[ABOUT THIS TASK]
For each line of the listing that holds "computer", show the full line.

[THE DATA]
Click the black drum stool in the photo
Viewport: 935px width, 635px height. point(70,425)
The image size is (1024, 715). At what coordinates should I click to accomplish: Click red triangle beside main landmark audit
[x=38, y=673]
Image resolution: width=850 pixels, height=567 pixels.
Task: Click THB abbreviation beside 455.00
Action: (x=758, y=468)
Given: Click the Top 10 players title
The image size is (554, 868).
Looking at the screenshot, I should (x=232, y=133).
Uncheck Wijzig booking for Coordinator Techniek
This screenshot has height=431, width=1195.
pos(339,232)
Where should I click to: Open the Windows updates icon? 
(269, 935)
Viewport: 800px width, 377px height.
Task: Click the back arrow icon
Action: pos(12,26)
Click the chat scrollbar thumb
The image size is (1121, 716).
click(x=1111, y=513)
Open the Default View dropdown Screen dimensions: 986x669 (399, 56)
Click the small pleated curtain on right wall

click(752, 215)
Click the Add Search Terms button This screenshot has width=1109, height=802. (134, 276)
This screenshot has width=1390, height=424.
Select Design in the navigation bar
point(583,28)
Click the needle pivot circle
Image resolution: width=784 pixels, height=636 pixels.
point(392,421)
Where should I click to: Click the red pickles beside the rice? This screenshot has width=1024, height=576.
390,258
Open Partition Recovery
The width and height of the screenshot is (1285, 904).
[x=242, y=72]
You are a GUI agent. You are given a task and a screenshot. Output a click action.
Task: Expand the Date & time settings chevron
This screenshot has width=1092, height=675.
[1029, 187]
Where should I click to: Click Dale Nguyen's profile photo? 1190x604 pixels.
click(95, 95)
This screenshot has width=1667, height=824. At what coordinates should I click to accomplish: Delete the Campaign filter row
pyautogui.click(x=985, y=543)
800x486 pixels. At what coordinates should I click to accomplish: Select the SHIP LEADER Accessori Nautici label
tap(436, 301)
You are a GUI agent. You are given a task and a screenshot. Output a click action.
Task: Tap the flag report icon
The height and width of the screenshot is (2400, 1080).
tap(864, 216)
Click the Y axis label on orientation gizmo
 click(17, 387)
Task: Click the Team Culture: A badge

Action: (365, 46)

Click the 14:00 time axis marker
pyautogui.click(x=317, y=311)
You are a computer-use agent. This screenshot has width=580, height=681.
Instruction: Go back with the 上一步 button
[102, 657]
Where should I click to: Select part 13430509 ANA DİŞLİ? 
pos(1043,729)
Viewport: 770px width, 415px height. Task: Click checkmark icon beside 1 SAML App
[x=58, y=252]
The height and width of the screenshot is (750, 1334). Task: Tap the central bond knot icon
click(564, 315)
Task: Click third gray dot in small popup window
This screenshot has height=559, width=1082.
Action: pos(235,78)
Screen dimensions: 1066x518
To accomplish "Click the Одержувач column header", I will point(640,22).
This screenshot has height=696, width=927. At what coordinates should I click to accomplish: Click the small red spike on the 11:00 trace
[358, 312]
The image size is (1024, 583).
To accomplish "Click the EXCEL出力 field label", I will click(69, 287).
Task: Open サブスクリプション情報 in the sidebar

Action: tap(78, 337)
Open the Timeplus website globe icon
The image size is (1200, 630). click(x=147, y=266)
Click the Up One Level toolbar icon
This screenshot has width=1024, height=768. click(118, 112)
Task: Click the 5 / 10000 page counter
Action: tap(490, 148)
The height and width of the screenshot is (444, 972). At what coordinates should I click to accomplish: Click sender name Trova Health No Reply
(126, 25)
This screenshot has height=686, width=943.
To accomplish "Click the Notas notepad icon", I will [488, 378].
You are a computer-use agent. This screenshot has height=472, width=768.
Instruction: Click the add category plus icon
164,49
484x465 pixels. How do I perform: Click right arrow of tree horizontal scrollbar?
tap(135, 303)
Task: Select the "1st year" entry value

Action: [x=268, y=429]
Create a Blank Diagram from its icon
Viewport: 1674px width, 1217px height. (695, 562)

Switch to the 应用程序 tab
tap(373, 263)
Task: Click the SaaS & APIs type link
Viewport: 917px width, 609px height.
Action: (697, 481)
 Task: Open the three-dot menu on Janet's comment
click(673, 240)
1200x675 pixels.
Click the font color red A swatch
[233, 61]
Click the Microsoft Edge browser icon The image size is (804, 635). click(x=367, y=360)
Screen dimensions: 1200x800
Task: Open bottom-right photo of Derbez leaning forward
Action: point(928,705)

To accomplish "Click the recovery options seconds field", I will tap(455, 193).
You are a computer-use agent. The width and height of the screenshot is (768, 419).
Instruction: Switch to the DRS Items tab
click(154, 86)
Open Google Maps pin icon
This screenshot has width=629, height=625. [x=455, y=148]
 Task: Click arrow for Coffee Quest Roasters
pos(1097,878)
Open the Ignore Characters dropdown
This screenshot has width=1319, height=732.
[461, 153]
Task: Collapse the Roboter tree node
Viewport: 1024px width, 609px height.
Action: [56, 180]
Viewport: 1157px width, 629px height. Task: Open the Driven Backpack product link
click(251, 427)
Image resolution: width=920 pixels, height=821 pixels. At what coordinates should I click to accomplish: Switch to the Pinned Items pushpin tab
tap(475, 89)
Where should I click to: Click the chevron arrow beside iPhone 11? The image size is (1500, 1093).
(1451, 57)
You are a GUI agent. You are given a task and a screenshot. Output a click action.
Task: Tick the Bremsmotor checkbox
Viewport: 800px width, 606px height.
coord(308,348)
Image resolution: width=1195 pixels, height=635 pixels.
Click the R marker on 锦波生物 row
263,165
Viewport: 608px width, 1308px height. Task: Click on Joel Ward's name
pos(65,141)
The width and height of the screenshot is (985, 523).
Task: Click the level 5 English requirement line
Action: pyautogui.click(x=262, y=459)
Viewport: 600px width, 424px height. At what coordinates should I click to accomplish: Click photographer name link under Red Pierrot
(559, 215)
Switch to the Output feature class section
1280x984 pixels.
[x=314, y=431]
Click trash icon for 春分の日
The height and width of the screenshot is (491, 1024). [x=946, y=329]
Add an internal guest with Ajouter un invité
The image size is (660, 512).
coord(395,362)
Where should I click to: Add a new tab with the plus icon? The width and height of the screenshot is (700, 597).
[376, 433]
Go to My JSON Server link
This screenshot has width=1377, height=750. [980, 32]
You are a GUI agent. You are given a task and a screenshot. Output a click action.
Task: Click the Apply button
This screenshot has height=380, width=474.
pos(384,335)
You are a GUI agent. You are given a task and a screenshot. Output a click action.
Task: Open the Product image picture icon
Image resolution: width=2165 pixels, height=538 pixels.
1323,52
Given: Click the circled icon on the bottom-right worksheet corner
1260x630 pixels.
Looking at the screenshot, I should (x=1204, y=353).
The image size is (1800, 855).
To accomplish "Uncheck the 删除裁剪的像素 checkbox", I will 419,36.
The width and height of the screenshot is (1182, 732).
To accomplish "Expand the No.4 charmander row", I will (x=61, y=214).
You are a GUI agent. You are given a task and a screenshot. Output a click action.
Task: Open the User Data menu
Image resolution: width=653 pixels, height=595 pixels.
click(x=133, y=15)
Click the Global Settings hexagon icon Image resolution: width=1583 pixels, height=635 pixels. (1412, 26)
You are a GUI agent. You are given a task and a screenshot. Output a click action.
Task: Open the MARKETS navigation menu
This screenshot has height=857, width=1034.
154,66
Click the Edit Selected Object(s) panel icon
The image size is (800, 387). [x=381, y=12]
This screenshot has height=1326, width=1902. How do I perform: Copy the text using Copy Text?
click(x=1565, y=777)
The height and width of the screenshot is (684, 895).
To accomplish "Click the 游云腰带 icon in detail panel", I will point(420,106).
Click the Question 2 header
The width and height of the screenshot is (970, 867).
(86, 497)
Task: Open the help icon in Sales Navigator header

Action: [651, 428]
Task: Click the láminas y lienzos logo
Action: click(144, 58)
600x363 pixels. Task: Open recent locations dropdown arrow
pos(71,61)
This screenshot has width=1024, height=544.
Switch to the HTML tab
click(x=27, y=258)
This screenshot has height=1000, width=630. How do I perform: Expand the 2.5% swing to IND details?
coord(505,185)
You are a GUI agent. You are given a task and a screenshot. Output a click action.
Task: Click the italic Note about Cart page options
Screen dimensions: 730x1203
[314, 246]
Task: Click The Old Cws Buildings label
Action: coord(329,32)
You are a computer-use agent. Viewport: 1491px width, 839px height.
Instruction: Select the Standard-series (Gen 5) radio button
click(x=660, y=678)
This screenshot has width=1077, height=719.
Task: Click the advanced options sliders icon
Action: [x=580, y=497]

[WRITTEN RESPONSE]
You are a computer-use agent. This screenshot has width=580, height=681.
You are a computer-use agent. This screenshot has height=472, width=768.
You are a computer-use agent. The width and height of the screenshot is (768, 419).
You are a computer-use agent. Viewport: 1491px width, 839px height.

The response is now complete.